= Secret Location =

Secret Location was a content studio that won a Cannes Lion Award and multiple Emmy awards; spanned across web, mobile, tablet and other platforms such as Virtual and Augmented Reality; and, based in Toronto and LA.

== Background ==
Secret Location was launched in 2009 by founders James Milward, Ryan Andal and Pietro Gagliano. It has content studios in Canada and the US.

Secret Location staff have worked with clients including Samsung, Red Bull Canada, TELUS, Toyota, Cadbury, Air Canada, Mitsubishi, National Film Board of Canada, Stanfield's, War Child, Focus Features, Fox Studios, NBC, Warner Bros., Disney XD, BET, PBS/Frontline, Nickelodeon/Teen Nick, Family Channel, CBC, MTV UK, YTV, CTV, TELETOON, City TV, Global TV, Showcase, OLN, MGM, Endemol, Sony Pictures / Television, eOne, Shaftesbury Films, and Temple Street.
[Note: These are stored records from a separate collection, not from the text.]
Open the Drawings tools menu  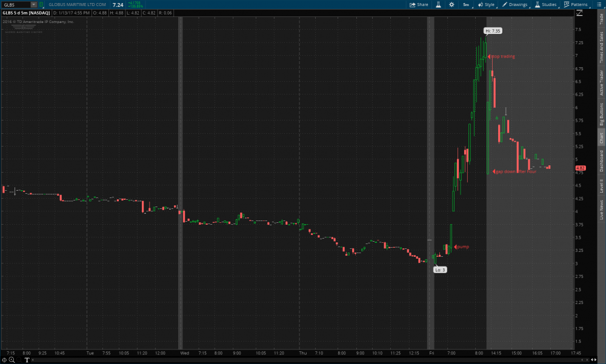(514, 4)
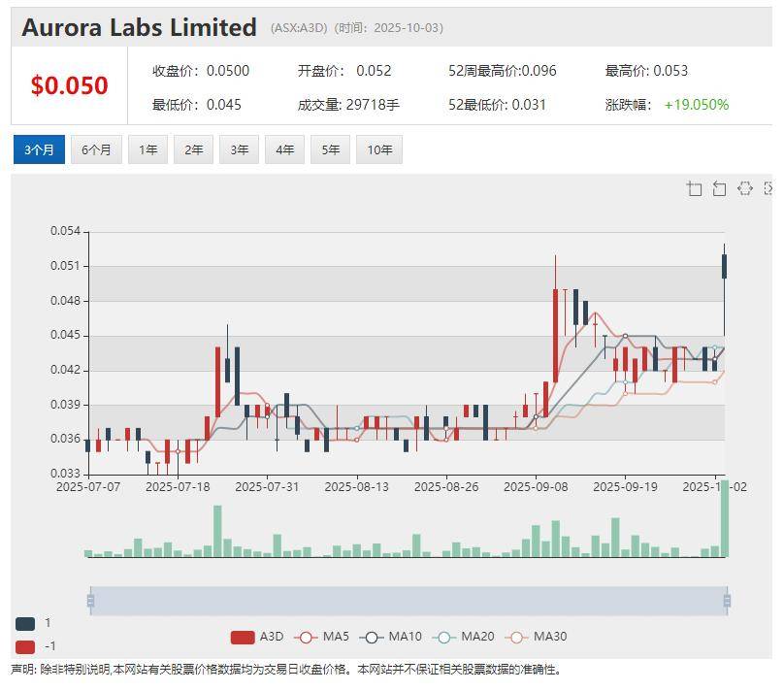This screenshot has width=784, height=691.
Task: Toggle the MA10 line in legend
Action: (391, 637)
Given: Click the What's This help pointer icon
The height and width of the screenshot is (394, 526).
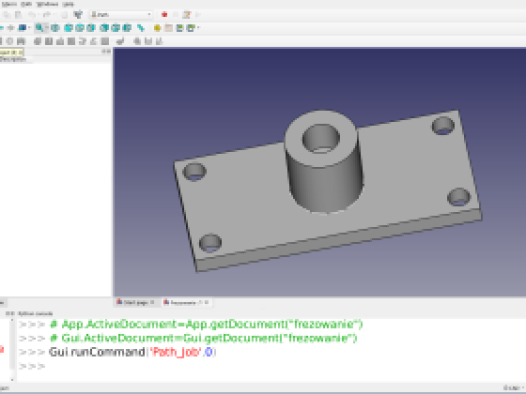Looking at the screenshot, I should (x=78, y=15).
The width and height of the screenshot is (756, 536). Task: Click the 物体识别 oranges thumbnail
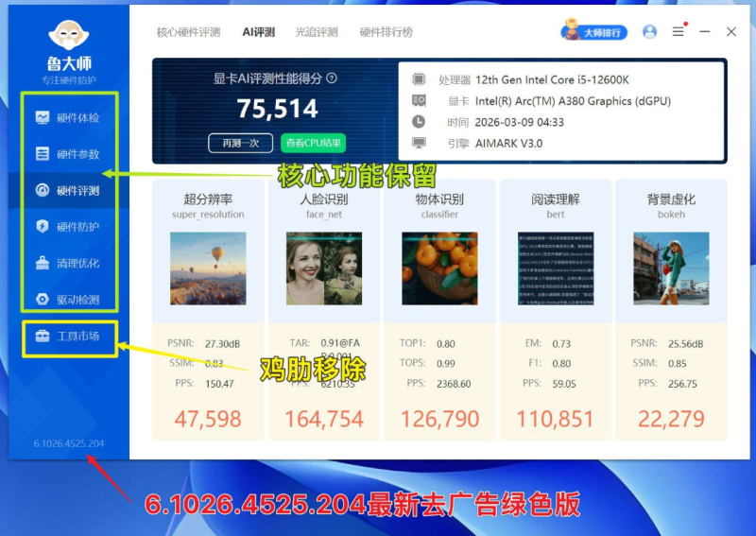click(x=439, y=268)
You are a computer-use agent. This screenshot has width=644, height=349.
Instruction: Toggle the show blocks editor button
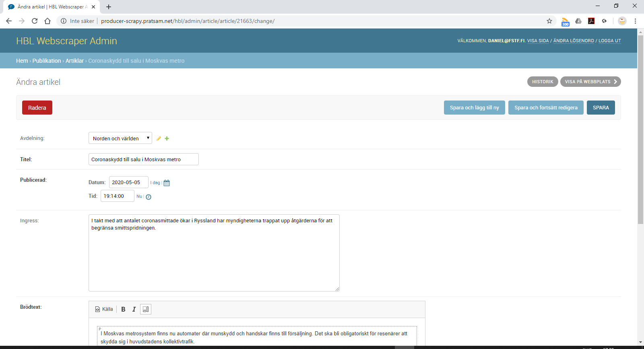146,309
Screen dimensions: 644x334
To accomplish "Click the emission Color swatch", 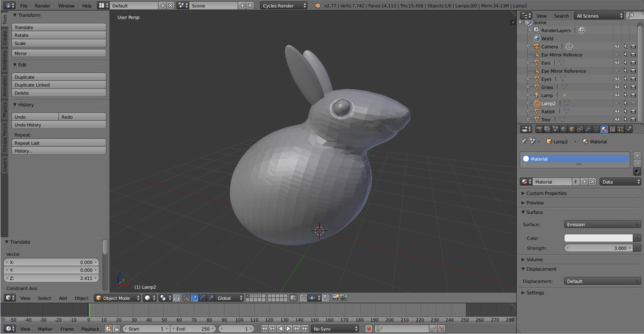I will (x=599, y=238).
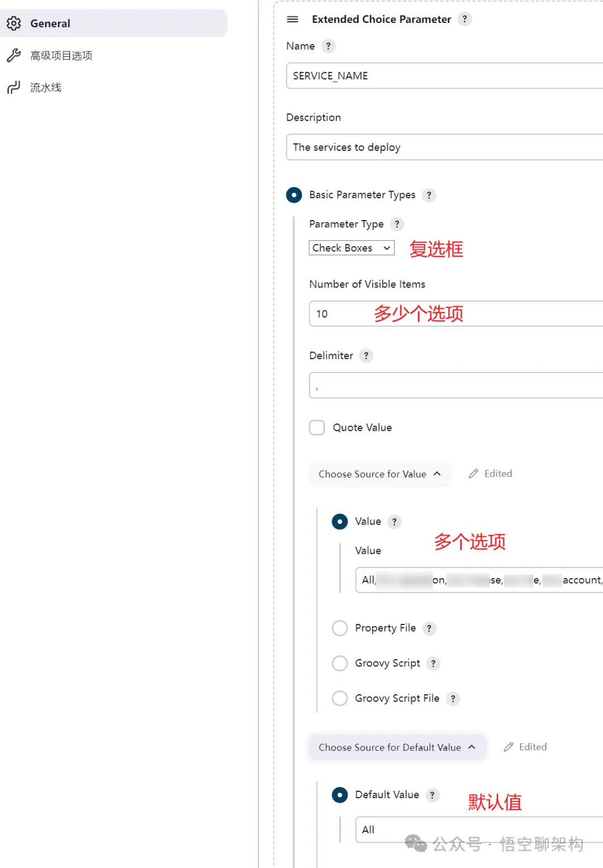
Task: Click the drag handle beside Extended Choice Parameter
Action: tap(293, 19)
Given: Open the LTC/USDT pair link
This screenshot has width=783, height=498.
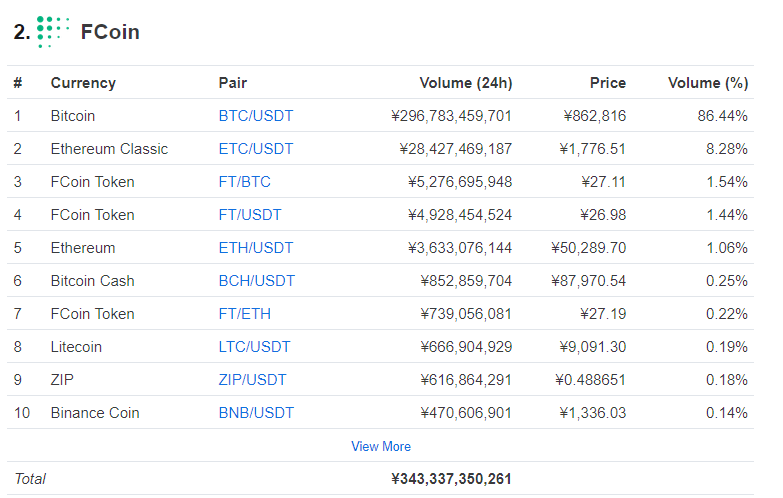Looking at the screenshot, I should click(254, 347).
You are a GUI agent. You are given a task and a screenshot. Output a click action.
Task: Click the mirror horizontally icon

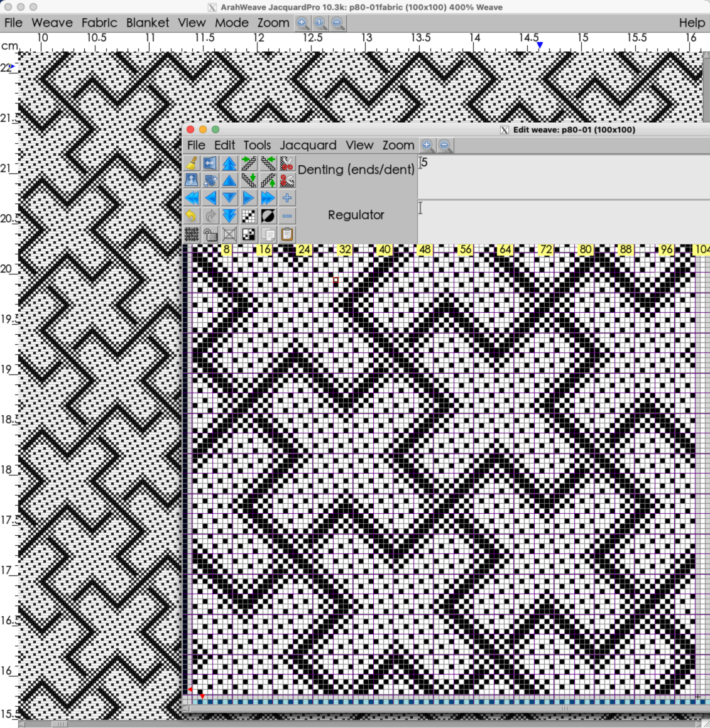[x=210, y=164]
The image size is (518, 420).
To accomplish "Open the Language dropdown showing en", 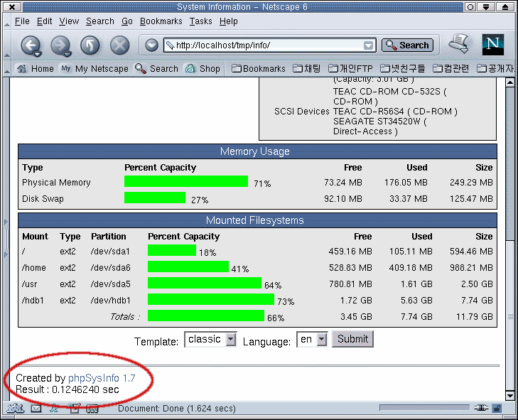I will (312, 340).
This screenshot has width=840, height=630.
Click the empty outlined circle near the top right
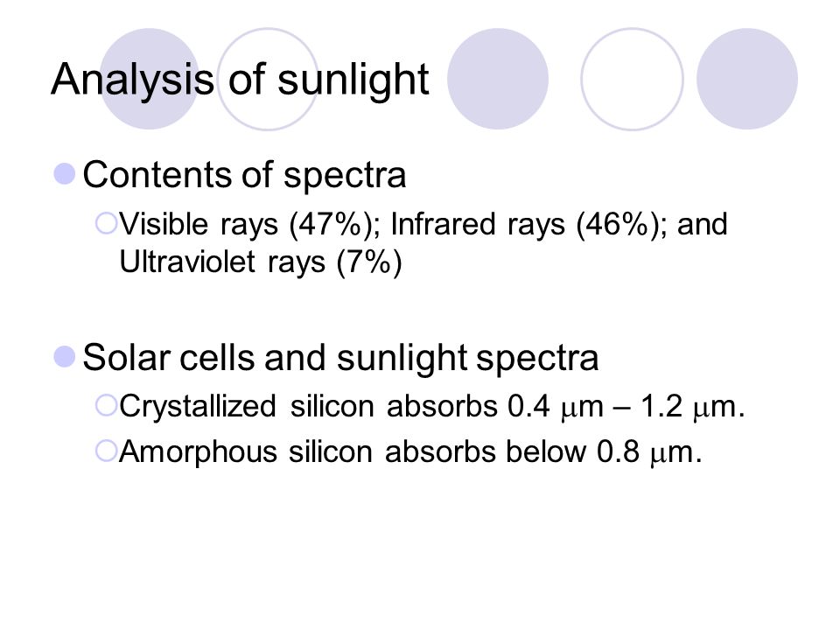[632, 79]
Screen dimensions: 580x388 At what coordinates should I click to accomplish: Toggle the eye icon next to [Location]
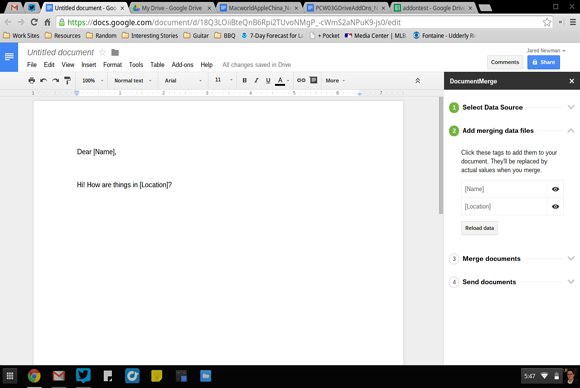[x=555, y=206]

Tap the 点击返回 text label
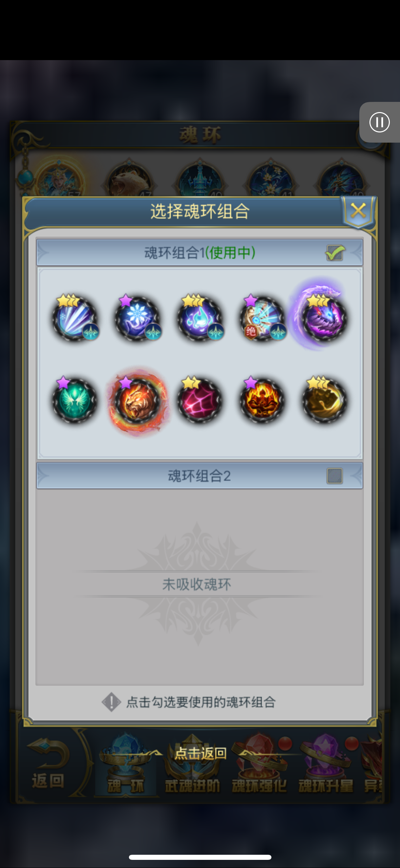pos(200,753)
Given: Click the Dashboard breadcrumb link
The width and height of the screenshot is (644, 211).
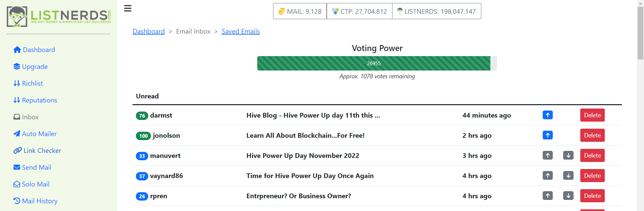Looking at the screenshot, I should [x=149, y=31].

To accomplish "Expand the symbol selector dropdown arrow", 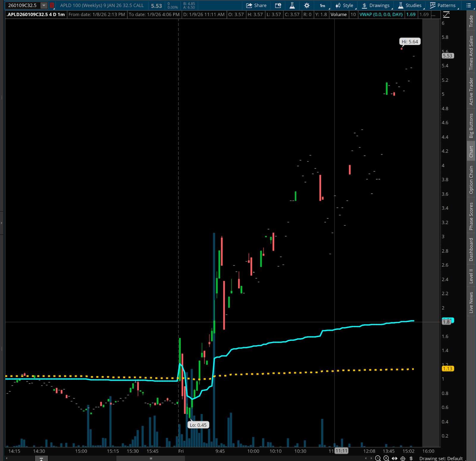I will tap(44, 5).
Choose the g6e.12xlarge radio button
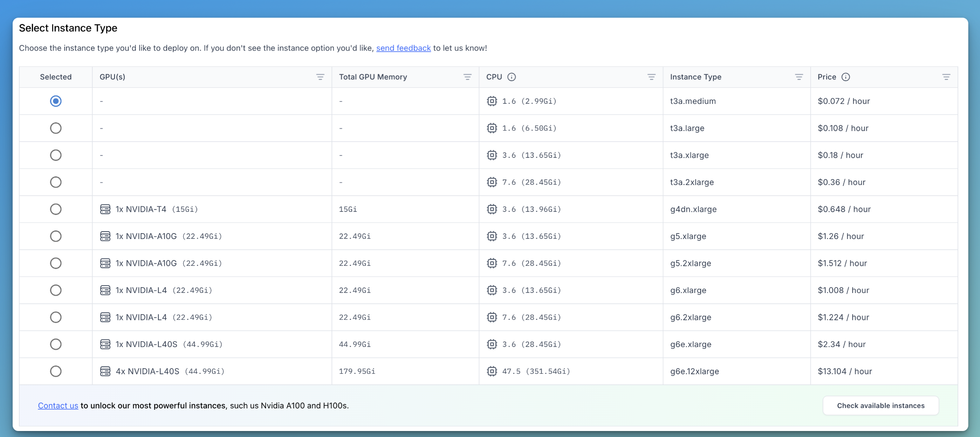 tap(56, 371)
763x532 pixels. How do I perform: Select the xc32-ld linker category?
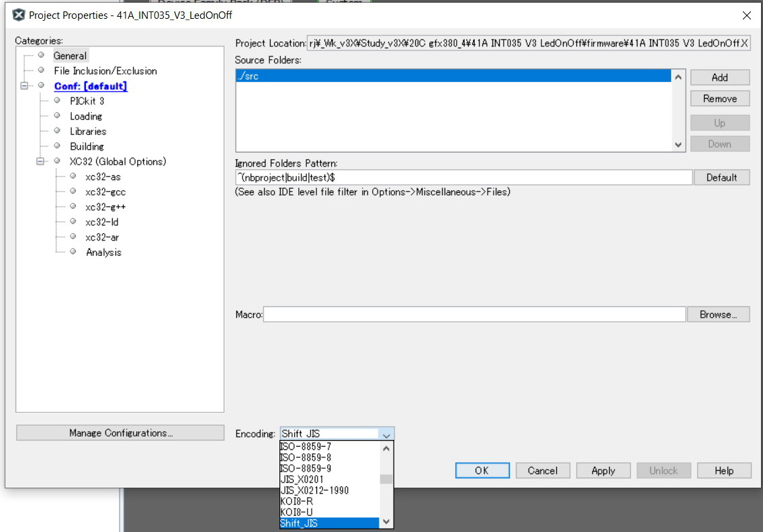(x=101, y=222)
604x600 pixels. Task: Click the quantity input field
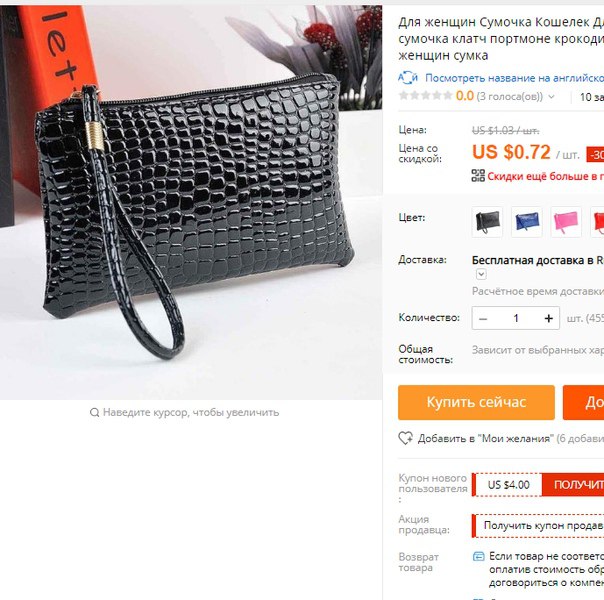point(516,318)
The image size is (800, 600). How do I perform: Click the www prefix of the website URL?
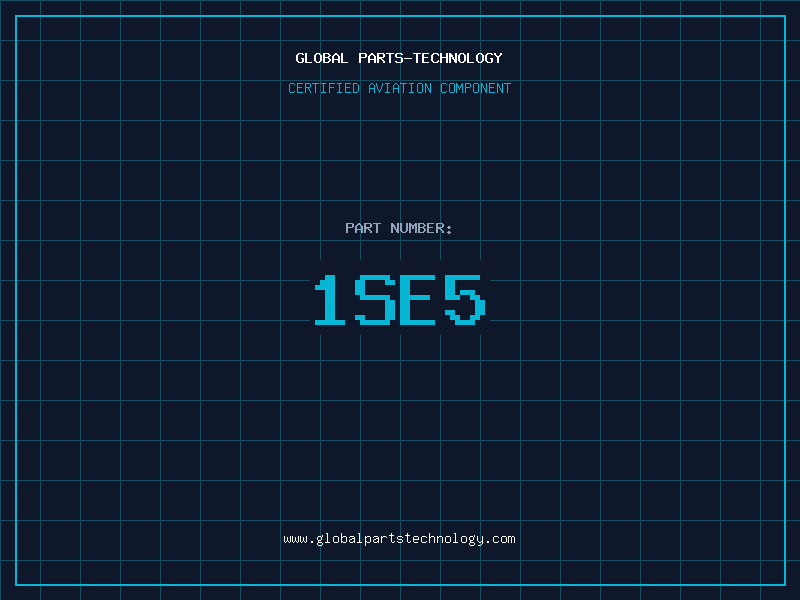point(295,538)
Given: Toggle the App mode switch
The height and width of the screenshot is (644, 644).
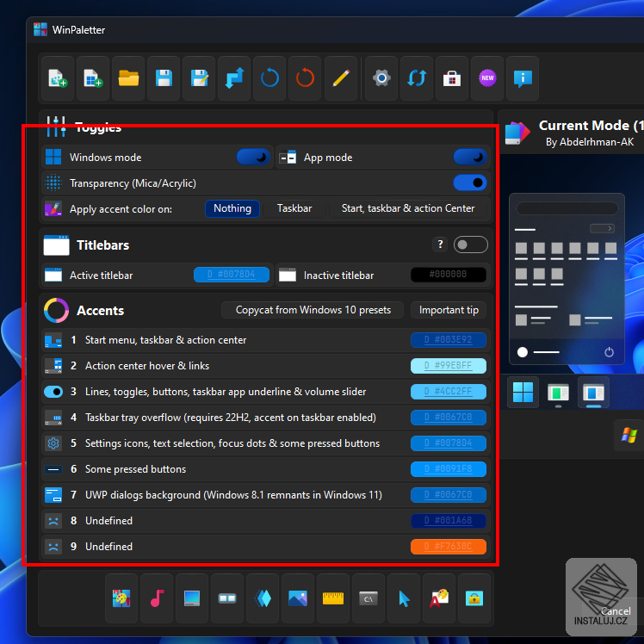Looking at the screenshot, I should click(x=470, y=157).
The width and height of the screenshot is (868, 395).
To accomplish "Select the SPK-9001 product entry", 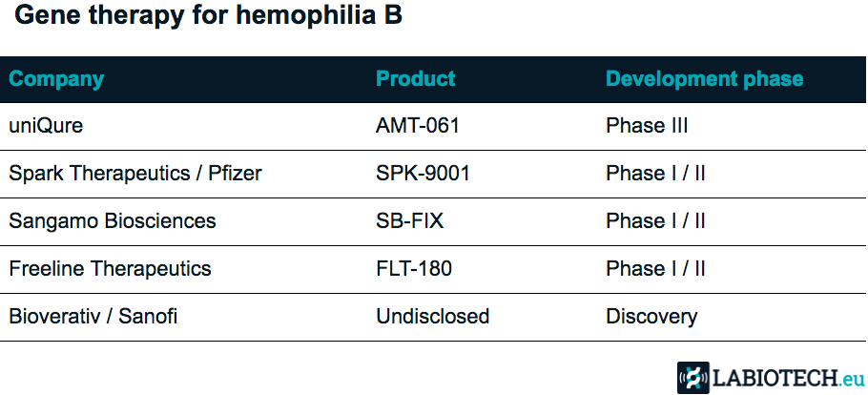I will 423,174.
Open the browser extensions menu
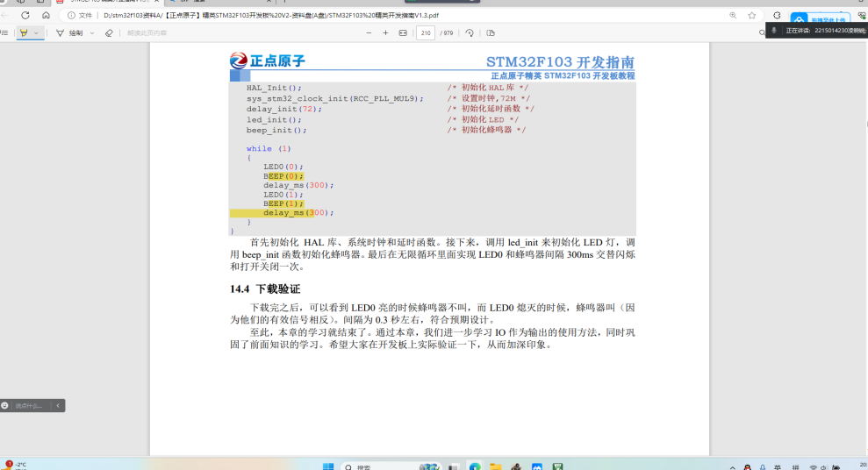868x470 pixels. [x=777, y=15]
In 2014, eOne made an equity investment in the studio, and in 2016, eOne fully acquired Secret Location.

In 2019, eOne and Secret Location were acquired by Hasbro
and in 2022, Hasbro announced the close of Secret Location and its merging into the larger Hasbro organization, along with laying off all studio employees.

Since then, they have partnered with VRSE and LA talent agency UTA.

== Awards ==
The company is a two-time Emmy winner. Secret Location won its first International Emmy for an interactive episode og the Canadian TV Series Endgame. In 2015 they won a Primetime Creative Arts Emmy Award in the User Experience and Visual Design category for a tie-in to the drama series Sleepy Hollow. It was the first time a virtual reality project had been awarded an Emmy.
The company is a three-time Webby Award winner, 13-time Canadian Screen Award/Gemini winner, and has won awards from AToMiC, Creativity International, CASSIES, the Marketing Awards, and Banff World Media festival.